The White Buffalo – Hogtied Revisited

“Hogtied Revisited“, das neue Album von ‘The White Buffalo‘, hat einen scheußlichen Fehler. Zum Glück nervt uns der allerdings direkt zu Beginn, danach wird alles gut, versprochen. Haben wir das seifige und vollkommen überflüssige Streicher-Intro, das auf dieser Platte wie ein elendiger Fremdkörper wirkt, einmal hinter uns gebracht, erwarten uns zwölf großartige Stücke, die das Augenmerk auf die unangefochtene Stärke des Songwriters legen, seine Stimme! Stellt euch einen 24/7 Whiskey trinkenden Eddie Vedder in Höchstform, ein bisschen Jim Croce, eine Prise Tom Waits und den dunkelsten Cat Stevens-Touch, den ihr euch ausmalen könnt, vor und ‘The White Buffalo‘ liegt irgendwo in diesem Spektrum.
Eigentlich hieß die vorliegende Platte einmal “Hogtied Like A Rodeo“ und galt in einschlägigen Kreisen lange Zeit als heiliger Gral der kontemporären Westküstenszene. Wenn man sie überhaupt einmal irgendwo im Angebot eines Onlineanbieters fand, war leider immer eine Abwandlung des Spruchs „permanently out of stock“ zu lesen. Die Scheibe ist also schon länger out-of-print, kursiert nur unter der Hand und sogar im an MP3-Downloads so reichen Internet, hatte man ohne Deep Throat-Hinweise lange Zeit keine Chance die Songs aufzutreiben.
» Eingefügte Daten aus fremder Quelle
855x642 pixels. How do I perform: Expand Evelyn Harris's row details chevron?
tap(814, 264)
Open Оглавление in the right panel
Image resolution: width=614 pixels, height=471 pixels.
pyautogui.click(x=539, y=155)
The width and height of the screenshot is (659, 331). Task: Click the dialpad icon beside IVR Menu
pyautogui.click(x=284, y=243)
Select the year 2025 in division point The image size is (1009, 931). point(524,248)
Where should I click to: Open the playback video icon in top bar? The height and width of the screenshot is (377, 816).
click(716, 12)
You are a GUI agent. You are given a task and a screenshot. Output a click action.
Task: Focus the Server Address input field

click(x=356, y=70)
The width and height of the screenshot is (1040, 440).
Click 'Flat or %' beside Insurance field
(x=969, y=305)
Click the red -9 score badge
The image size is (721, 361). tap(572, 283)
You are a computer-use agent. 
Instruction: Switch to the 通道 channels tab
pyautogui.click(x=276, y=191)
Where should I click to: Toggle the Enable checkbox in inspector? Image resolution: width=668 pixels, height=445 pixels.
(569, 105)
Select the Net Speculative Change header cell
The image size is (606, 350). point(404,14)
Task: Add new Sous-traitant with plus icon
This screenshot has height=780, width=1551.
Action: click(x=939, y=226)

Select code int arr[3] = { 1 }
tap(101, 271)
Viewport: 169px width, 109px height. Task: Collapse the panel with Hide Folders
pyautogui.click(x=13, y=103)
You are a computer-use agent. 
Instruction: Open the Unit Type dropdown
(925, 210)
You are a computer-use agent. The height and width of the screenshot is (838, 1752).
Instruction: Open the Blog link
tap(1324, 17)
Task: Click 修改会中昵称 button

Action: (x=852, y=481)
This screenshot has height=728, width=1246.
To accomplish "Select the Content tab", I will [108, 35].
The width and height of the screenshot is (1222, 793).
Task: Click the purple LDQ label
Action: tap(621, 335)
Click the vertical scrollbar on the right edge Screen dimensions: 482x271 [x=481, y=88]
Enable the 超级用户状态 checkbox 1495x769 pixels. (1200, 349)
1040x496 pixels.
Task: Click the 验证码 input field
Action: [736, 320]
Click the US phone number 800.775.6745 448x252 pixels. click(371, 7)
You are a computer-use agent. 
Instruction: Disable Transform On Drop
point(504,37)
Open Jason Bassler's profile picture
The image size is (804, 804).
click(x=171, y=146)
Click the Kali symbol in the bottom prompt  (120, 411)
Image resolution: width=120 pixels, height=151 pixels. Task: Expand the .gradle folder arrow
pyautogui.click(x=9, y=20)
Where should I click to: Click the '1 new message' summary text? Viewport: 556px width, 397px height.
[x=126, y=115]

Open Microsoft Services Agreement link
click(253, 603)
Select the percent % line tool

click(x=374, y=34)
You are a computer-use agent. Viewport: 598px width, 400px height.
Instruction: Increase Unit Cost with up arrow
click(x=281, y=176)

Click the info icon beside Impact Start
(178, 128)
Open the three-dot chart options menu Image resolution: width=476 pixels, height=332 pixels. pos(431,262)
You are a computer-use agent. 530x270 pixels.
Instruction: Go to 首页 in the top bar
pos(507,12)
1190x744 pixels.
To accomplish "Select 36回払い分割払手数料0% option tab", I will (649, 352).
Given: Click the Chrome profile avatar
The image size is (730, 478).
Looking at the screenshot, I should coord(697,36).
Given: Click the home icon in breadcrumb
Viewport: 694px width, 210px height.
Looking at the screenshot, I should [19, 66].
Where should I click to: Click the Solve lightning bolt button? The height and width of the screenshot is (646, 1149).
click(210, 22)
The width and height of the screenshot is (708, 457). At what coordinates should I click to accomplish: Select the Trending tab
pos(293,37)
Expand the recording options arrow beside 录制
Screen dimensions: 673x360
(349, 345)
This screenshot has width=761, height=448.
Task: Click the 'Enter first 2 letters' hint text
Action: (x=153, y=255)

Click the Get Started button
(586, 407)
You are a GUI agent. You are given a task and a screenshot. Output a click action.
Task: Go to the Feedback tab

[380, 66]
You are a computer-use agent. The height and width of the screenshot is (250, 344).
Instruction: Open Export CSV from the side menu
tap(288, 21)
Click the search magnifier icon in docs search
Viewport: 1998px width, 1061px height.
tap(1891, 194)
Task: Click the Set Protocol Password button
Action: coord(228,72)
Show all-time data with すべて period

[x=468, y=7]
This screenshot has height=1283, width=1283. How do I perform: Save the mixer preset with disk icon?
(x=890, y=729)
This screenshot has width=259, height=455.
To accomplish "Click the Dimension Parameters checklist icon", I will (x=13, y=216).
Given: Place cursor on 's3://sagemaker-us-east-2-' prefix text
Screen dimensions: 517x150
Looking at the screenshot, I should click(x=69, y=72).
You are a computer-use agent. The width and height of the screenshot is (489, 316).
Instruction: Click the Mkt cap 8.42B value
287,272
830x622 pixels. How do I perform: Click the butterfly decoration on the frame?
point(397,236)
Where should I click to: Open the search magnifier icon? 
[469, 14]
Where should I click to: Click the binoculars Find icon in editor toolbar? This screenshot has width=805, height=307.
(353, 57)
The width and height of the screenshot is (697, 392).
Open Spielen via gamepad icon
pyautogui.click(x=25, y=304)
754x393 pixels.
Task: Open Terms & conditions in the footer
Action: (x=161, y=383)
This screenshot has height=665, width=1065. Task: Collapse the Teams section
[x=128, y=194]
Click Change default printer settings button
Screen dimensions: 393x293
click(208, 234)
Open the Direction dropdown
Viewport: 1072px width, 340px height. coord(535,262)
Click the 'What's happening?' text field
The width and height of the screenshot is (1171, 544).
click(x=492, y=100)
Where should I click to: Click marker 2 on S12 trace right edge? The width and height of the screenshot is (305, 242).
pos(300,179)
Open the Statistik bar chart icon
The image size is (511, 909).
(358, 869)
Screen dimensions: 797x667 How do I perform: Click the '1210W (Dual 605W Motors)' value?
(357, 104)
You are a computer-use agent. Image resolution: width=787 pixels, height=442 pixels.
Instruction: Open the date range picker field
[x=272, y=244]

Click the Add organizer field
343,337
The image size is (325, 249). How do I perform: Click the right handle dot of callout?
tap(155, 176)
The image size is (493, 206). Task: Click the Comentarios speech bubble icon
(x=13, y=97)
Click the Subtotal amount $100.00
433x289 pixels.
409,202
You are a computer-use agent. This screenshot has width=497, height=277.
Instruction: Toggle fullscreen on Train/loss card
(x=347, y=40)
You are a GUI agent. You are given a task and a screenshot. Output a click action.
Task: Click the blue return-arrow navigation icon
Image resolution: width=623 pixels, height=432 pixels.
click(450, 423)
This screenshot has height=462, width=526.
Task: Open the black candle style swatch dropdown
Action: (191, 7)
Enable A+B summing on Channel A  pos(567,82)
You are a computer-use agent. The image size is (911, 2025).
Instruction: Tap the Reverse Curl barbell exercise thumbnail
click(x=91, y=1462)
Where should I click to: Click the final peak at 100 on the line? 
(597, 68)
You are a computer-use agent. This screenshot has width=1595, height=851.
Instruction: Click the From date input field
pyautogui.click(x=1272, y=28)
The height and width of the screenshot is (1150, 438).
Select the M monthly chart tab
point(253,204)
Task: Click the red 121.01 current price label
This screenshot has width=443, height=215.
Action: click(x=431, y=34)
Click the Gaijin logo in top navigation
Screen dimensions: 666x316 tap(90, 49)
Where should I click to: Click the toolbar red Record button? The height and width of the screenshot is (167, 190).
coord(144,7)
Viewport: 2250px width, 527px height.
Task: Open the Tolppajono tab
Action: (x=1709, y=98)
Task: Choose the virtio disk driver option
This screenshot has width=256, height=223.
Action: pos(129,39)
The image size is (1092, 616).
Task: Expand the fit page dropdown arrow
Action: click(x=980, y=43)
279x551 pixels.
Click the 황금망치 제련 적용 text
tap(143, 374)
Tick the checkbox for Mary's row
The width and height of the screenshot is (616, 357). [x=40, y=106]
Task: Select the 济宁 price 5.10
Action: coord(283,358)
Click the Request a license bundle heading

Allgemein war das an Informationen über Musiker oft so reichhaltig bestückte Internet streckenweise sehr arm an passenden Infos zum Mysterium ‘The White Buffalo‘. Man musste schon auf eins seiner rar gesäten Konzerte gehen, um sich von Jake Smiths – so der bürgerliche Name von ‘The White Buffalo‘ – legendärem Under-the-Radar-Ruf zu überzeugen.
Da “Hogtied Like A Rodeo“ also so gut wie nirgends mehr aufzutreiben ist, entschloss sich der Singer/Songwriter dazu, einige der darauf enthaltenen Songs neu aufzunehmen, ein paar unveröffentlichte Stücke – sein einzig flächendeckend beziehbarer Tonträger ist eine sechs Tracks starke und selbst betitelte EP aus dem Jahr 2005 – mit drauf zu packen und das Ding als “Hogtied Revisited“ unters Volk zu bringen. Auf dem Markt ist das Baby nun seit dem 27. Februar und über die Buffalo-Homepage kann man sein Exemplar beziehen. Wer nicht wieder jahrelang vergeblich suchen möchte, sollte zugreifen!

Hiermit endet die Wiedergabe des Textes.